All of the records below are to be printed exactly; the pictures are to be left out.
(EXERCISE MATERIALS)
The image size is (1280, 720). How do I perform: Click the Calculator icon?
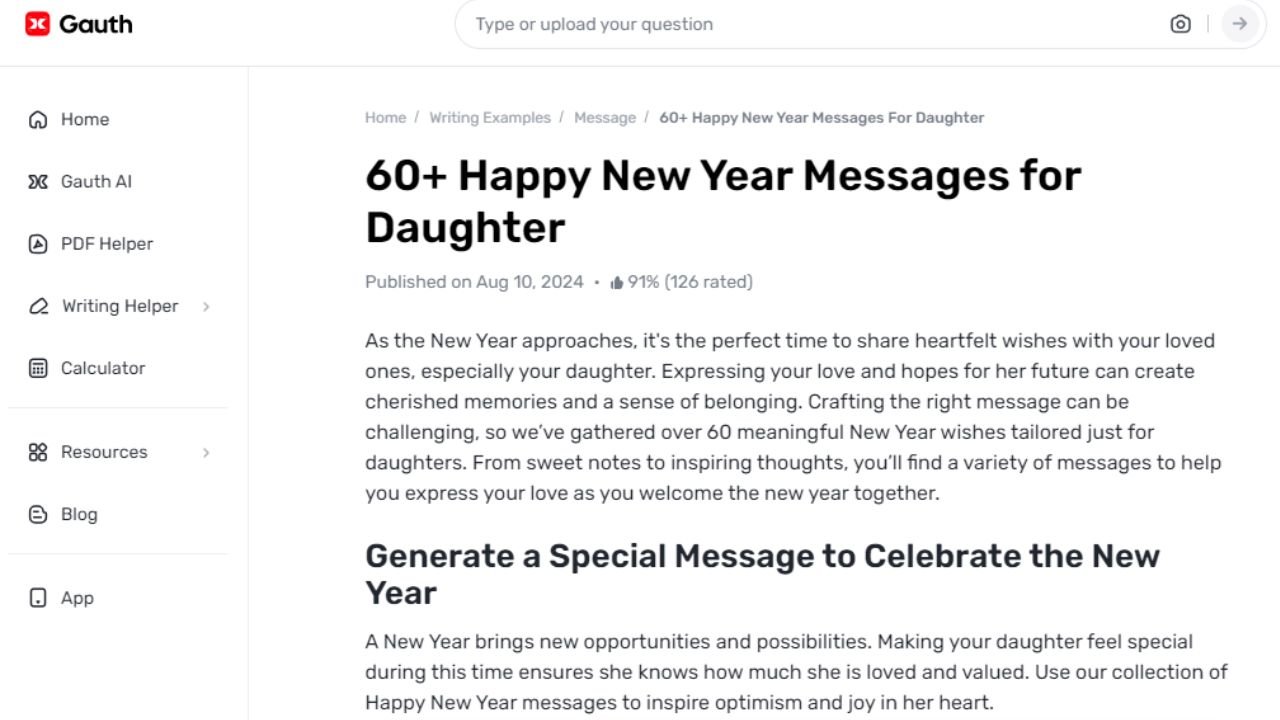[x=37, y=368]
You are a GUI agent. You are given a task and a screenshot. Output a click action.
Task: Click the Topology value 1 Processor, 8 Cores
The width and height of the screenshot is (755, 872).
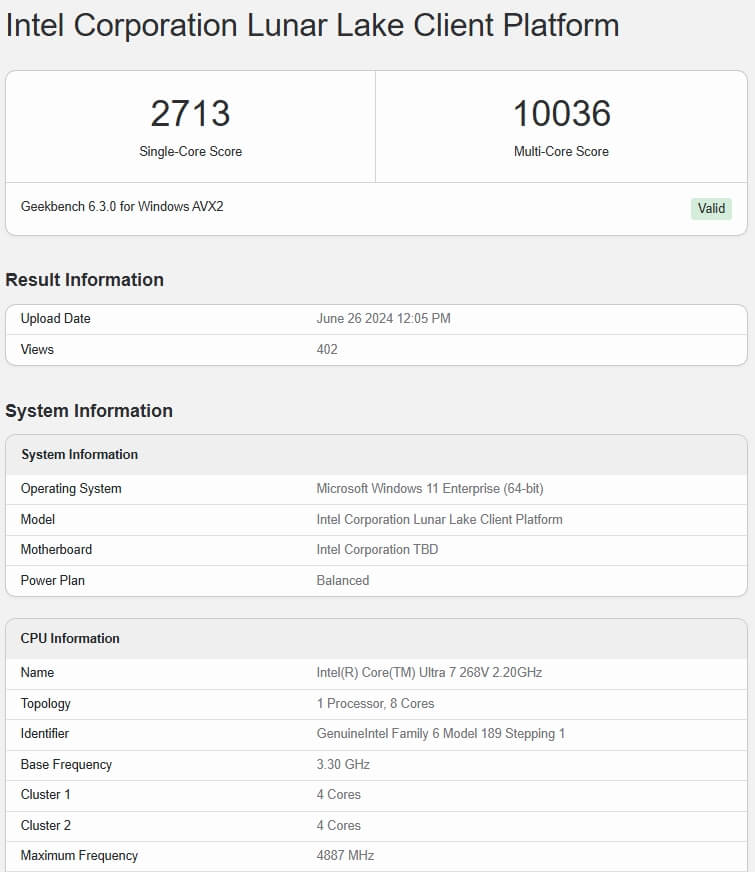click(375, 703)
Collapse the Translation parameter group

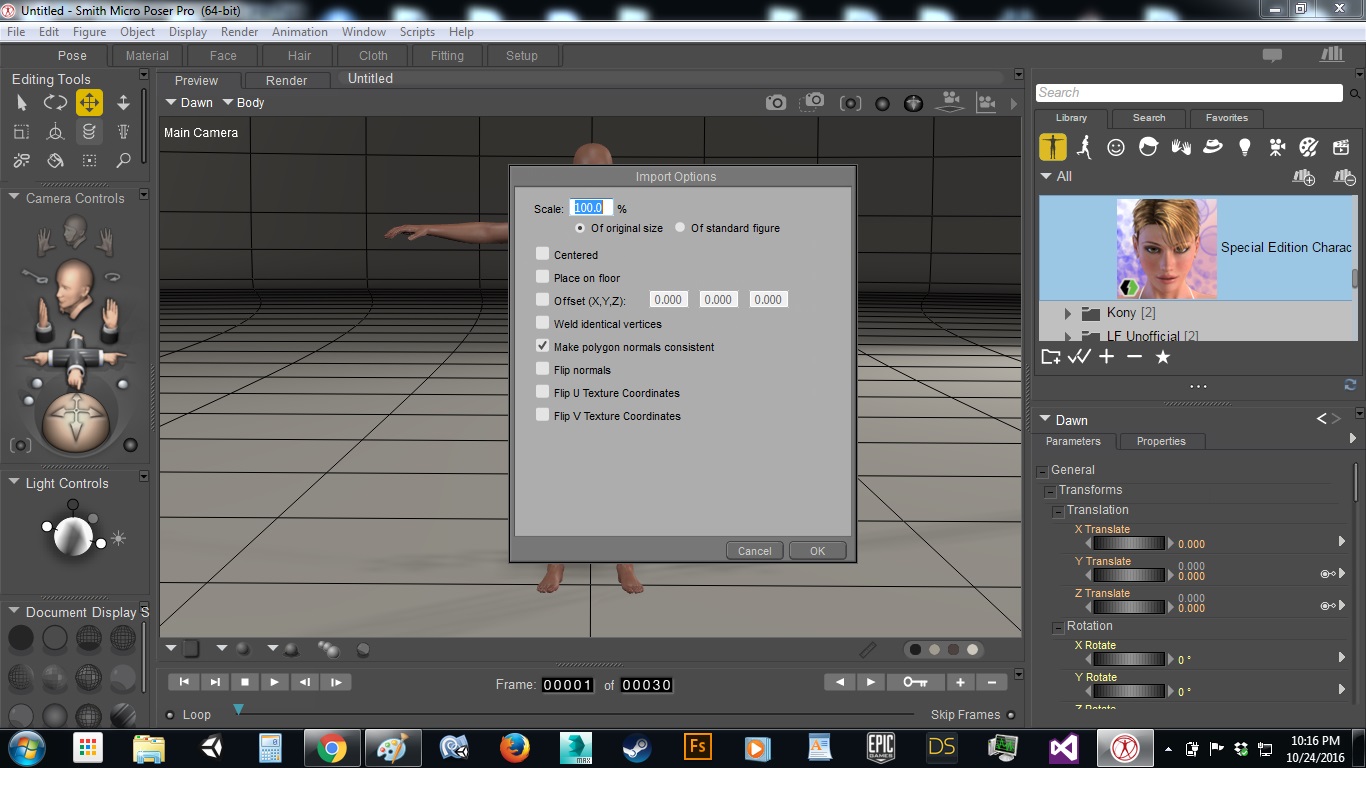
(End EXERCISE MATERIALS)
◆ RESPONSE:
The image size is (1280, 720). How do I perform: Click the Calculator icon?
[x=37, y=368]
You are a GUI agent. You are given a task and a screenshot. Output a click action.
Task: Click the Topology value 1 Processor, 8 Cores
The width and height of the screenshot is (755, 872).
click(375, 703)
Collapse the Translation parameter group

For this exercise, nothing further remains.